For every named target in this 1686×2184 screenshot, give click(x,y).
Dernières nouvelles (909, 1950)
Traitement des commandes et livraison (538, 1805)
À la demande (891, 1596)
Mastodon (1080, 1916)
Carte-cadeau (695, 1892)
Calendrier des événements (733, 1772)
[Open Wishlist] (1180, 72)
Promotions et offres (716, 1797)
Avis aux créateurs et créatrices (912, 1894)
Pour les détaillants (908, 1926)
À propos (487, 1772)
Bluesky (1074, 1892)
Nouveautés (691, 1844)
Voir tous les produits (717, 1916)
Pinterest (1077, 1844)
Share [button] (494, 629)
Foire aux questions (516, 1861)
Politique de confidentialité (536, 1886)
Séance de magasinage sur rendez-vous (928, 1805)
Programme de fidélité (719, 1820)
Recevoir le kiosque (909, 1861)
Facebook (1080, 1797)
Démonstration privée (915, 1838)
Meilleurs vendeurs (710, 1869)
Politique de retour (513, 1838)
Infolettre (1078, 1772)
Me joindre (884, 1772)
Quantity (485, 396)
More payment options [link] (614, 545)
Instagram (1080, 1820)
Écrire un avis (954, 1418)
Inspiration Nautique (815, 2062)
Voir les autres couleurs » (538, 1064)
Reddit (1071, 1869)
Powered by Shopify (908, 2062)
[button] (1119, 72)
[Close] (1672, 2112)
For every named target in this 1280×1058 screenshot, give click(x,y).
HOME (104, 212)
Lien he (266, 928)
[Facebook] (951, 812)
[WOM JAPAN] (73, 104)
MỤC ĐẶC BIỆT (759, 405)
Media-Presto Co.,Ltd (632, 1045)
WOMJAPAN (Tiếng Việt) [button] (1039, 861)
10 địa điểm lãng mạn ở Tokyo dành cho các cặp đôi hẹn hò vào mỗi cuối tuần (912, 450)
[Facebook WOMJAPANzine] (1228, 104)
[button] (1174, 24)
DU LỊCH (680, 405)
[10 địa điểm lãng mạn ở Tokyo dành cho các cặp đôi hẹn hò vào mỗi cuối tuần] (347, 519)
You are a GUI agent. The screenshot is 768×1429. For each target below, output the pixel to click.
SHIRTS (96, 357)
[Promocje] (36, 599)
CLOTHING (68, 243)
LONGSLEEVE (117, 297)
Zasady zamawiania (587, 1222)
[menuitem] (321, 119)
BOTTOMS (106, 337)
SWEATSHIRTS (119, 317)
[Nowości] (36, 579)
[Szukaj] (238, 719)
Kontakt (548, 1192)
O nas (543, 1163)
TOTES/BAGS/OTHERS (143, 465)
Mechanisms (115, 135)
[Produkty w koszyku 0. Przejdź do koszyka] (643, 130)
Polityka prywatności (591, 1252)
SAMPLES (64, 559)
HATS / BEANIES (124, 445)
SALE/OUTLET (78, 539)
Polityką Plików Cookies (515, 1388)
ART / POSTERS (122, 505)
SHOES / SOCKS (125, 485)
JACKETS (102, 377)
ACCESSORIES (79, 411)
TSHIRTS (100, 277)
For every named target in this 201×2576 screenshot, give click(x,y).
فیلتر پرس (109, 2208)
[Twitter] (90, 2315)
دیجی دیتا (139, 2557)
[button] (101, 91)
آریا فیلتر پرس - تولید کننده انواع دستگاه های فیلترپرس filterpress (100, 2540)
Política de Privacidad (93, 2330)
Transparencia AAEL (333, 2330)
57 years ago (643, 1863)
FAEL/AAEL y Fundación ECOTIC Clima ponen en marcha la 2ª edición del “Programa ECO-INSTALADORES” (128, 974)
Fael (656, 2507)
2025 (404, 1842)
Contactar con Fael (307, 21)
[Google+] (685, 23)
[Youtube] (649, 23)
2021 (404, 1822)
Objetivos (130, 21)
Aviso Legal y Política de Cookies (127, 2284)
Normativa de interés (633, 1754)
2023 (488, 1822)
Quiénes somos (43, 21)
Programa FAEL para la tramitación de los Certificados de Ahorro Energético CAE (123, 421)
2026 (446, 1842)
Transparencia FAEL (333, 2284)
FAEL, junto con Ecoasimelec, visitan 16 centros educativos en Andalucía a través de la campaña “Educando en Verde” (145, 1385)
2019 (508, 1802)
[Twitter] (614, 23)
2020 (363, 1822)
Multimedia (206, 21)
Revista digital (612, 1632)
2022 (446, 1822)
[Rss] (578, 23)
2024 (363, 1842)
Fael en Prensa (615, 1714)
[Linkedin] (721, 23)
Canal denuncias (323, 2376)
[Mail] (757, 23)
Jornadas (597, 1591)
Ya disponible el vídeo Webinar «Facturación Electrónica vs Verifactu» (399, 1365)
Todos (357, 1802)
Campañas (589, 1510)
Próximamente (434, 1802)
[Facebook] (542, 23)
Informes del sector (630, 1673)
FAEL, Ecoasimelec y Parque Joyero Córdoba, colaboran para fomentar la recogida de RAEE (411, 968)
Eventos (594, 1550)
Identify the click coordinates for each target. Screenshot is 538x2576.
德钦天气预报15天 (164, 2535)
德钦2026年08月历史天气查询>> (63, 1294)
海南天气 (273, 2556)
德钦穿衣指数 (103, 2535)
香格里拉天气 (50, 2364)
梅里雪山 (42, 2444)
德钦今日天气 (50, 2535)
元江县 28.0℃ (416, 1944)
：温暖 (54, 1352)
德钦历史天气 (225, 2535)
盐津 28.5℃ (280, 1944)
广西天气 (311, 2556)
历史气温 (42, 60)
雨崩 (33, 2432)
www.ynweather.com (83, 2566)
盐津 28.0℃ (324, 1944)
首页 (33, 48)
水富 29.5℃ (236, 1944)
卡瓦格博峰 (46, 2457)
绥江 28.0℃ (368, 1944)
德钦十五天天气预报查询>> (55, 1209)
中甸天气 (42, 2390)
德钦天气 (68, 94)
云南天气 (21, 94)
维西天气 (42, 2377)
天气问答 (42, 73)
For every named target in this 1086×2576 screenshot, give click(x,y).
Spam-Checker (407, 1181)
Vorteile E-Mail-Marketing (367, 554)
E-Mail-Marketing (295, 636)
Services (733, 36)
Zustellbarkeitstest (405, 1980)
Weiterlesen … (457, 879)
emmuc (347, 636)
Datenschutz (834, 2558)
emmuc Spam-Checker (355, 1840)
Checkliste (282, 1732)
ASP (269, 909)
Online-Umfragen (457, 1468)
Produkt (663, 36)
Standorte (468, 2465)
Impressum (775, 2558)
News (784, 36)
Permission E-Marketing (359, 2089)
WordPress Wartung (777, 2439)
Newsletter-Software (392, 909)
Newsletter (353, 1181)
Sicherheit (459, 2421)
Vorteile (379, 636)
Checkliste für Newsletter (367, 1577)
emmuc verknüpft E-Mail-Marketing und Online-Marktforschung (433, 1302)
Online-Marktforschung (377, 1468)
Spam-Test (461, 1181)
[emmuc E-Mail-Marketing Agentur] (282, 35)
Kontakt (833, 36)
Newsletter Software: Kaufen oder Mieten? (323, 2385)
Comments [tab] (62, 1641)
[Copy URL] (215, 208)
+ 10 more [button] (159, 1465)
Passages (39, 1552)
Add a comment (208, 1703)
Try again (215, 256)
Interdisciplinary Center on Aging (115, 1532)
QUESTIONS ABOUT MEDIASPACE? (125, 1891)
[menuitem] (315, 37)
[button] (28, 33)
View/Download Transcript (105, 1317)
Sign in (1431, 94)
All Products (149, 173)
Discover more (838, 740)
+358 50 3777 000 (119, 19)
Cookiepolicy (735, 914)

• • • • • • •

• Directions for this task:
Transcribe the lines above between the line holding "Todos (357, 1802)" and the line holding "Eventos (594, 1550)", inclusive, exactly as they stand and with nothing added.

• Task answer:
Todos (357, 1802)
Campañas (589, 1510)
Próximamente (434, 1802)
[Facebook] (542, 23)
Informes del sector (630, 1673)
FAEL, Ecoasimelec y Parque Joyero Córdoba, colaboran para fomentar la recogida de RAEE (411, 968)
Eventos (594, 1550)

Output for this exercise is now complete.